[JOB] Convert the rows, from the first one through the line containing "point(1052,187)", into a Markdown table with the columns No. and Line, leaving out blank lines.

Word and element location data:
- - -

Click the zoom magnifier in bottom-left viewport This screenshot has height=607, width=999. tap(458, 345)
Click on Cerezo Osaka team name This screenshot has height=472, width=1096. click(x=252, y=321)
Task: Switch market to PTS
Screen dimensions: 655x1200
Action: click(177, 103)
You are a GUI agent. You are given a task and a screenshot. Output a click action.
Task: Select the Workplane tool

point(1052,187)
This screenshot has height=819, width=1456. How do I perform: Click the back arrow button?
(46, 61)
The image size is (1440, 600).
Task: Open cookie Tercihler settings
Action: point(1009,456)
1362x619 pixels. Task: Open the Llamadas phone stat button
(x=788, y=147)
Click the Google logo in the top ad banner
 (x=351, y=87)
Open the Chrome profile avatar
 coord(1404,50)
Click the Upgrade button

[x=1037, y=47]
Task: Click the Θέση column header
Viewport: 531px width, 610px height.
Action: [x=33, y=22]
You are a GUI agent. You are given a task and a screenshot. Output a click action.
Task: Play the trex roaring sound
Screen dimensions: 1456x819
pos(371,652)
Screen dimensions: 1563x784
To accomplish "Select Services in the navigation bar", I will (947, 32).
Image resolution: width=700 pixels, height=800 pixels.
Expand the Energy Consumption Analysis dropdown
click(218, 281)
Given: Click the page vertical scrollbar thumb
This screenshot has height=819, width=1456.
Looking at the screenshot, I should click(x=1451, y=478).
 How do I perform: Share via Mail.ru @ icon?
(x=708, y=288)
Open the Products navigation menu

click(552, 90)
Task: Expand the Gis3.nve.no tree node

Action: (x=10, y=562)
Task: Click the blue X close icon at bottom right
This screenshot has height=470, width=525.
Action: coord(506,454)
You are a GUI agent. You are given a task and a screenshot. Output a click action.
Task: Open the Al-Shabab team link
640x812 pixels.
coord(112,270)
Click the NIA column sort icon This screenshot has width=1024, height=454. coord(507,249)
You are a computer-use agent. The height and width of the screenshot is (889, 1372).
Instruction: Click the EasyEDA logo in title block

- - -

[FINAL RESULT]
| No. | Line |
|---|---|
| 1 | Click the zoom magnifier in bottom-left viewport This screenshot has height=607, width=999. tap(458, 345) |
| 2 | Click on Cerezo Osaka team name This screenshot has height=472, width=1096. click(x=252, y=321) |
| 3 | Task: Switch market to PTS |
| 4 | Screen dimensions: 655x1200 |
| 5 | Action: click(177, 103) |
| 6 | You are a GUI agent. You are given a task and a screenshot. Output a click action. |
| 7 | Task: Select the Workplane tool |
| 8 | point(1052,187) |